__DOCUMENTFRAGMENT__:
-=-=-

Historische Geografie van de Zwinstreek (Mededelingen: 2.)

René De Keyser

In “Handelingen van de Société d’Emulation”, Brugge 1962 nr 3 en 4 blz 301-303, verscheen onder deze titel van de hand van Dr. A. Verhulst, een korte bespreking over, de door ondergetekende geschreven bijdragen in Rond de Poldertorens, betreffende de verschillende afwateringsproblemen ten noorden van Brugge.

Ik ben Dr. A. Verhulst dankbaar voor deze bespreking. Wij hadden immers nooit gedacht dat de vakhistorici zich aan ons tijdschriftje zouden interesseren.

Ondanks voor mij moeilijke omstandigheden, zou ik toch willen enkele bedenkingen naar voren brengen en van deze gelegenheid gebruik maken om de uitkomst van een nog verder doorgedreven onderzoek mede te delen, een inzicht dat wel enigszins afwijkt van mijn vorige artikelen. Mij werd eens gezegd: “uit de schok der gedachten spruit het licht”. Al zal het misschien ook deze keer nog het algehele licht niet zijn, toch wil ik aannemen dat een nadere verklaring de bedoeling is van Dr. A. Verhuist.

Het is misschien goed er aan te herinneren dat ik in mijn artikelen vooral heb geprobeerd te vinden hoe de ontwatering van de streek verliep in de 11e, 12e en 13e eeuw. Daardoor kon ik mij niet beperken tot Oostkerke alleen; dat is onmogelijk omdat het Noorden op dat gebied één geheel vormt.

Dat het Oude Zwin slechts eigendom van de stad Brugge was tot aan Pereboom, is hierin een zeer belangrijk gegeven, dat aan de aandacht van vakhistorici ontsnapt was, ondanks de uitgegeven teksten hierover.

-=-=-

__AANGELEVERDE GEGEVENS__:
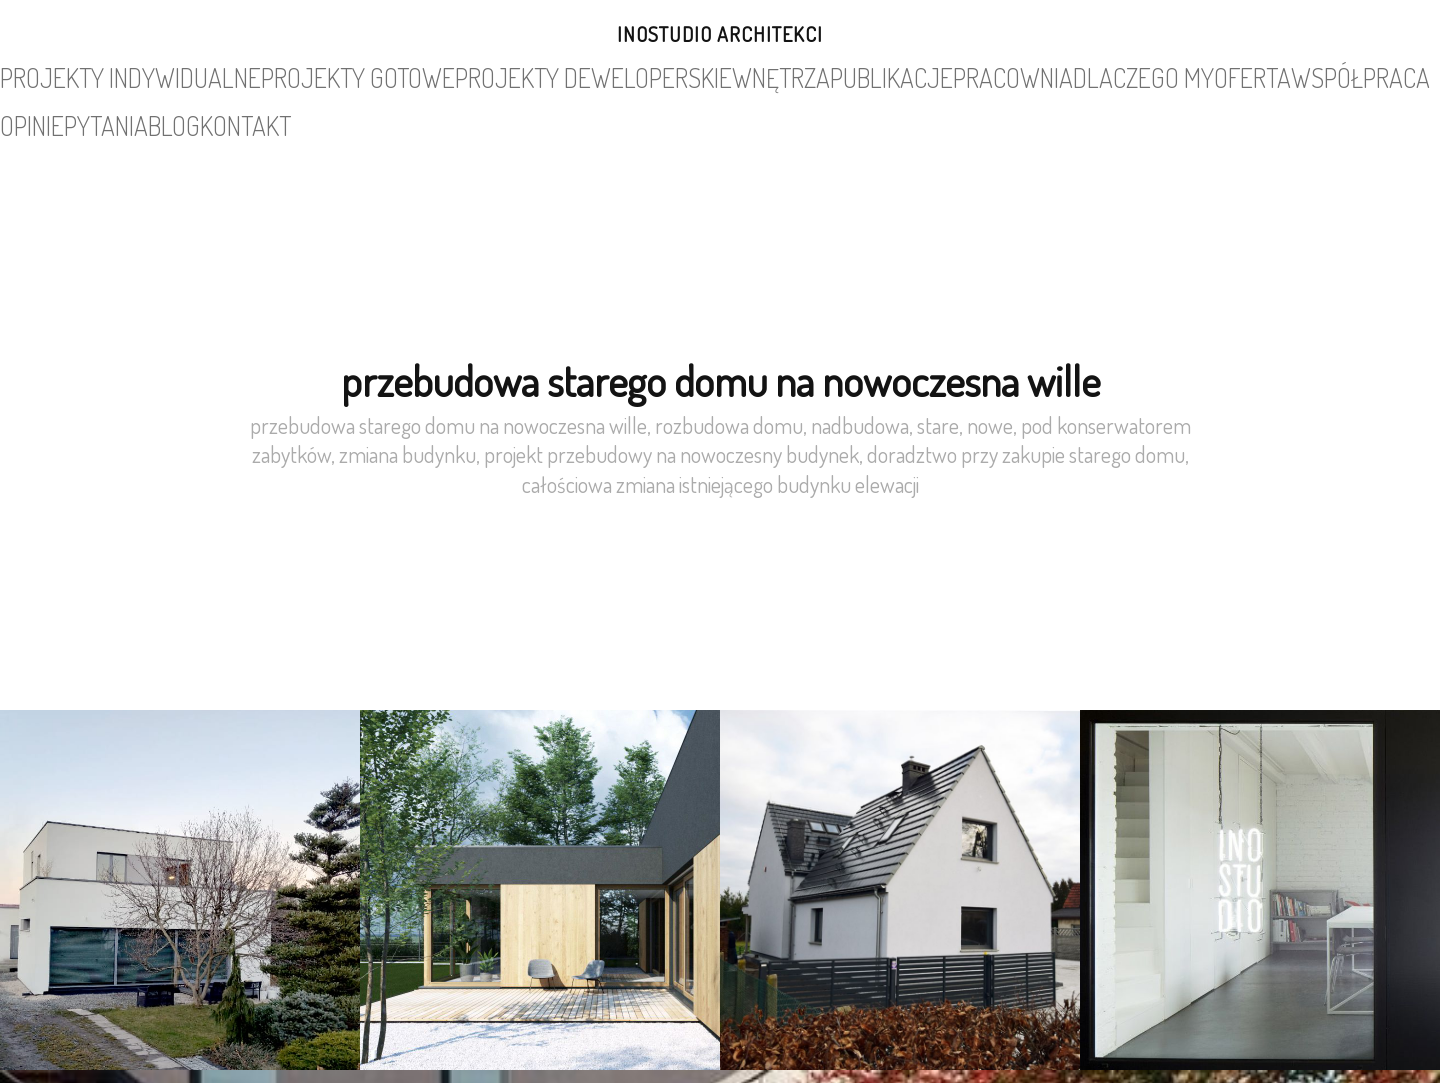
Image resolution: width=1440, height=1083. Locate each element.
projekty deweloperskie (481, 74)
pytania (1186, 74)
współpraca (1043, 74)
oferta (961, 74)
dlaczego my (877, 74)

-=-=-

__HET PROBLEEM__: Geef een deel van het documentfragment over de Zwinstreek letterlijk opnieuw weer, te beginnen bij "Historische Geografie van" en eindigend bij "tijdschriftje zouden interesseren.".

__ANTWOORD OP OEFENING__:
Historische Geografie van de Zwinstreek (Mededelingen: 2.)

René De Keyser

In “Handelingen van de Société d’Emulation”, Brugge 1962 nr 3 en 4 blz 301-303, verscheen onder deze titel van de hand van Dr. A. Verhulst, een korte bespreking over, de door ondergetekende geschreven bijdragen in Rond de Poldertorens, betreffende de verschillende afwateringsproblemen ten noorden van Brugge.

Ik ben Dr. A. Verhulst dankbaar voor deze bespreking. Wij hadden immers nooit gedacht dat de vakhistorici zich aan ons tijdschriftje zouden interesseren.